SuaraBanyuurip.com - Winarto

Jalan Desa Gayam, Kecamatan Ngasem, Kabupaten Bojonegoro, Jatim, membutuhkan pelebaran untuk mendukung mobilisasi kegiatan konstruksi pengembangan penuh Lapangan Migas Banyuurip, Blok Cepu. Sebab jalan desa yang ada sekarang ini dinilai cukup sempit yakni hanya memiliki lebar 4 meter. Akibatnya pengguna jalan khususnya mobil harus ekstra hati-hati setiap kali berpasan dengan truk trailer yang melintas dijalan tersebut.

“Setiap kali berpapasan dengan truk trailer ya berhenti, mas. Agar truknya bisa lewat lebih dulu. Kalau tidak begitu tidak bisa lewat,” kata Kamidin, salah satu warga Desa Gayam.

Seharusnya jalan menuju sumur Gas Jambaran, Blok Cepu, yang masih berstatus jalan desa itu bisa diperlebar lagi masing-masing satu meter untuk kanan dan kiri jalan. Perlebaran bisa dimulai dari pertigaan Pasar Desa Gayam hingga jembatan Kali Golonggong, Dusun Sumur Pandan, sepanjang 3 kilo meter.

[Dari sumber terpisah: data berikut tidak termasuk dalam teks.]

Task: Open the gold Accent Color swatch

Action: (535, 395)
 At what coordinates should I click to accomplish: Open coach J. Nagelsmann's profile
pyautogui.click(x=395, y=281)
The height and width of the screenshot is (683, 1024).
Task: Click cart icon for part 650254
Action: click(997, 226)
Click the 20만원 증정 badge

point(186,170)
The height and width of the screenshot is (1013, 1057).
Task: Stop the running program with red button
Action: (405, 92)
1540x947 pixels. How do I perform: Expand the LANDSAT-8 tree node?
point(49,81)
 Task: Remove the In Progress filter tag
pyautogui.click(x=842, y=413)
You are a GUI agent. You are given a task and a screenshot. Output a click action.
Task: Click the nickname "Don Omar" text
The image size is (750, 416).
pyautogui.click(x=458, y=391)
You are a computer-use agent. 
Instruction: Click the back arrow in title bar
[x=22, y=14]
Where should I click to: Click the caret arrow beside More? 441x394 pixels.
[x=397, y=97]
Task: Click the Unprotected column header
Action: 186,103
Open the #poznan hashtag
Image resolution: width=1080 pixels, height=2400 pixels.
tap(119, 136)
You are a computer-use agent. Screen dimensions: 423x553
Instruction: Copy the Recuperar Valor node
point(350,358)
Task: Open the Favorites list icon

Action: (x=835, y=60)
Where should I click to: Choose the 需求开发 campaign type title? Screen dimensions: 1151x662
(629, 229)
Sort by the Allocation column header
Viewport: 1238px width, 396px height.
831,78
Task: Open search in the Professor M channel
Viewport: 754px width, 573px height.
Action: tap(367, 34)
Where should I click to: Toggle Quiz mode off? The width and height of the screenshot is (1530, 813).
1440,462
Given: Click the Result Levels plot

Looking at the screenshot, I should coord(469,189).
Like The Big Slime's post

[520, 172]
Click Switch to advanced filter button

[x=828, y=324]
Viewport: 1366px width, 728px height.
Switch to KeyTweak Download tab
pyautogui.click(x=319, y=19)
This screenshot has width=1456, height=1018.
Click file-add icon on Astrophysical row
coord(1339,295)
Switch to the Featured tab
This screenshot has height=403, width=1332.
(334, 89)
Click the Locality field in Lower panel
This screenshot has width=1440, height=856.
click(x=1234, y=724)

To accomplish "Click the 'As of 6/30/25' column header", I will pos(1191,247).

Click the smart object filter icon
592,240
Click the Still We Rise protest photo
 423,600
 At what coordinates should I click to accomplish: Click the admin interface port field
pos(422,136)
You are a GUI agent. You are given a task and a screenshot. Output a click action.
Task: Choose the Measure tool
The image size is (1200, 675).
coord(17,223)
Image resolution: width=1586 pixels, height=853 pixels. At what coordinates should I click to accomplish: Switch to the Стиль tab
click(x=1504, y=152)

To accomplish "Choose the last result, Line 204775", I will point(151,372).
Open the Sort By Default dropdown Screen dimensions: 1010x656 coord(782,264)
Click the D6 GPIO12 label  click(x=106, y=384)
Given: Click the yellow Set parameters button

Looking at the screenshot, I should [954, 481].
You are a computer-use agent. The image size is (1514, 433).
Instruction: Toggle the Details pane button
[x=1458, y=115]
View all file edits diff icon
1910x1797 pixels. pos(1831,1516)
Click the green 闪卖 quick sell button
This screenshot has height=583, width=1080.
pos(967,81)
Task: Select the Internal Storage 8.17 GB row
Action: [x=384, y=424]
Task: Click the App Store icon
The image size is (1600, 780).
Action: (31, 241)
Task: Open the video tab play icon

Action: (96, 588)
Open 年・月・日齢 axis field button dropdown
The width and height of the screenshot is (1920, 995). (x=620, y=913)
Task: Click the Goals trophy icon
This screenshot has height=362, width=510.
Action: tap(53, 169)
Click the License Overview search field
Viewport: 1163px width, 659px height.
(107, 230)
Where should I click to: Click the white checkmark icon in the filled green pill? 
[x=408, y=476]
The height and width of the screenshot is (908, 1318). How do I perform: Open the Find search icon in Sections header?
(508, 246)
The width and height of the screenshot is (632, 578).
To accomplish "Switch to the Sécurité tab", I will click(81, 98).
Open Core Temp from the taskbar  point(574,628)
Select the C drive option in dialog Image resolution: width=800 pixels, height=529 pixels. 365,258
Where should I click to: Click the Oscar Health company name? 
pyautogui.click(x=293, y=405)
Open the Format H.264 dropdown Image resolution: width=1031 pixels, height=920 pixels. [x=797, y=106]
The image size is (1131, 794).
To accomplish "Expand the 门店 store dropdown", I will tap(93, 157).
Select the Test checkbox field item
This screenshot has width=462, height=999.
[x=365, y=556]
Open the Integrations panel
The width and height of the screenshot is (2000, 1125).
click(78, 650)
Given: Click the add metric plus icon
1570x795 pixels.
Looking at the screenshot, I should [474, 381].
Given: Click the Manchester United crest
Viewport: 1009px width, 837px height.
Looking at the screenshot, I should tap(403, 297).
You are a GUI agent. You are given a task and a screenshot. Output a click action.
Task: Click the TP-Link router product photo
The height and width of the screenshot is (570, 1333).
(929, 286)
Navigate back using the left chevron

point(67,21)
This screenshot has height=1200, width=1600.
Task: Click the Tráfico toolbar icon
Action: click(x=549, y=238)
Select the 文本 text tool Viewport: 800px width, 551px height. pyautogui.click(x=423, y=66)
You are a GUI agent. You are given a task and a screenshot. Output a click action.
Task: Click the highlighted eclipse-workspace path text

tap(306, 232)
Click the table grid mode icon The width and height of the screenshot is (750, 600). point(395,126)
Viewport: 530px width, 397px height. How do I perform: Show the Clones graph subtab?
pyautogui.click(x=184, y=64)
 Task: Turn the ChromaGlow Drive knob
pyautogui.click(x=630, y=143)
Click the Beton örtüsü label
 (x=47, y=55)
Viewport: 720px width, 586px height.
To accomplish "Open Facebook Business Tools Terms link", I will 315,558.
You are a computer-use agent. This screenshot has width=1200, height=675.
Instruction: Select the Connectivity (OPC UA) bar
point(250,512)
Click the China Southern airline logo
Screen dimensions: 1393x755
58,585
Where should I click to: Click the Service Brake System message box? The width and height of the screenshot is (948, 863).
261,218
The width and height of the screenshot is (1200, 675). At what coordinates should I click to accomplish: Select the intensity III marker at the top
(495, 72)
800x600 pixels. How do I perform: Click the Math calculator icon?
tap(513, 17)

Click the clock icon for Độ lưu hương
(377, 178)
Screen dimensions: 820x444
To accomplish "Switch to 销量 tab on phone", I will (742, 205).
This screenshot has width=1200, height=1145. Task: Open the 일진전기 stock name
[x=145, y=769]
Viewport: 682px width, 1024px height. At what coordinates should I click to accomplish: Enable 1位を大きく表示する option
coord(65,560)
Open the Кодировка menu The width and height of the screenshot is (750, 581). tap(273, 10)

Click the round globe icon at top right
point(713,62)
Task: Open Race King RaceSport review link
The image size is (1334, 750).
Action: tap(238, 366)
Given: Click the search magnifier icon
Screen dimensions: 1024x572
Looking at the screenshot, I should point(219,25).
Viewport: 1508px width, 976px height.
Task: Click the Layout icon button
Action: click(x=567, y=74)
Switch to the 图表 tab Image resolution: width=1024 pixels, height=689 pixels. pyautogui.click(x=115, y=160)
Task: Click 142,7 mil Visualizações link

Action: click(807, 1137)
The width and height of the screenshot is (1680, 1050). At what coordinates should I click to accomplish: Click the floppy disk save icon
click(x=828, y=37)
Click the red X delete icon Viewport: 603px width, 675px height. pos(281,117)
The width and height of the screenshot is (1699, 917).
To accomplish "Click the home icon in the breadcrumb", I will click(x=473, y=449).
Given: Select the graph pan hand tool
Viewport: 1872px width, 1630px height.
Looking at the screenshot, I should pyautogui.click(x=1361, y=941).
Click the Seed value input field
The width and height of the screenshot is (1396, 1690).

Kepala Desa Gayam, Pujiono menyatakan, Pemerintah Desa (Pemdes) Gayam siap untuk membantu mengkoordinasikan penggunaan lahan dikanan kiri jalan desa yang sekarang ini banyak difungsikan warga untuk persawahan bila Mobil Cepu Limited (MCL) Operator Balok Cepu maupun kontraktornya ingin melakukan pelebaran jalan.

“Kalau warga, saya kira setuju dan mendukung perlebaran jalan ini. Karena saya sudah membicarakan dengan mereka,” sambung Pujiono.

Menurut dia, perlebaran jalan desa ini perlu segara dilakukan mengingat proyek engineering, procurement, and construction (EPC) Banyuuruurip akan dimulai. Apalagi jalan Desa Gayam itu akan menjadi salah satu akses jalan utama untuk mobilisasi peralatan pendukung fasilitas pemrosesan minyak. Sehingga sudah dipastikan banyak kendaraan besar seperti trailer yang keluar masuk.

“Idealnya jalan ini bisa diperlebar menjadi 6 meter,” papar pria yang juga Ketua Forum 15 Kepala Desa Seputar Banyuurip.

Untuk perlebaran jalan itu bisa dilakukan dengan pengurukan dan pembuatan tembok penahan tanah (TPT) atau plengsengan dikanan dan kiri jalan. Hanya saja untuk biayanya perlu dicarikan solusinya. Yang pasti, Pemdes Gayam telah siap untuk menyaipkan lahan di kanan kiri jalan desa bila perlebaran itu nantinya dilakukan.